Pick the Fruit You Can Reach
Why you need to take the baby-steps in order to take the giant ones
By Don Skaggs
Inventors and entrepreneurs, by their very nature, are big idea people. When the rest of the world just asks why and wanders off, we ask why not, and then go find a solution. It is both part of the essence of who we are and part of the secret sauce of how we’re able to come up with what we do. But there’s a problem: when you get caught up in big dreams and aspirations, using the very creative talent that likely brought you to your great idea, you can fall into the trap of thinking so big that you forget about the little steps necessary to get you from the place you’re at now to the destination you envision.
A lot of people are just wired this way, and if you are - you know exactly what I’m talking about. You have 6 new ideas before breakfast, and by lunch you’ve got six more. When that creative wave hits you, it just hits you. Many of you are probably like me and try to write them down and save & sort through later. When later comes, you may be as perplexed as you were when you first thought of them. Which one do I work on first? Should I try and do them all at once? How do I know which one will be successful? These are questions that I hear a lot from inventors and entrepreneurs at the Inventors Council. Not to worry; we’ve all been there, and we can help.
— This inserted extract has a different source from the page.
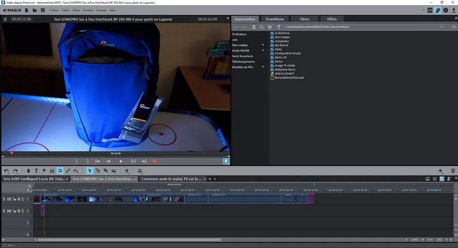Mute track 1 with the M button
The image size is (458, 248).
[9, 199]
If you’re faced with this quandary, however, ask yourself this: Which one is your lowest-hanging fruit? Which idea is the easiest and fastest for you to prototype, ramp-up and get to license or market? Is it the one that will take tens of thousands to build and sell? Or is it the one you can make and sell a smaller number quickly, easily and cheaply to prove your market? If you pick the fast/cheap/easy one first, it will do two things for you. First, it gives you a chance to make more money (& gain experience) in less time than the others. If you’re successful it also gives you more resources, which in turn gives you a longer reach to the next idea that was a little further up the tree. What if the idea turns out to not be successful? Then you will have spent less of your time and money, but will have gained more of the precious wisdom necessary to try and reach the next idea. If you’re going to fail (and we all do), fail fast and fail cheap.
How Tall is Your Ladder?
Picture a tall tree. And on that tree are all kinds of fruit, some high and near the top and some closer to the ground. These fruits represent your ideas, and their distance from the ground represent how much time, effort and money it will cost you to get each up and running. Now picture your ladder. This isn’t just any ladder; this is the ladder that represents your resources. It includes what you are able to put into your idea: your time, money, and wisdom (which includes how familiar you are with the product, the industry, the market, implementation, etc.). For some it may be a tall ladder that reaches high. For others, it may just be a short stepladder. The good news is that with fruit all over the tree from top to bottom, you can reach some with either.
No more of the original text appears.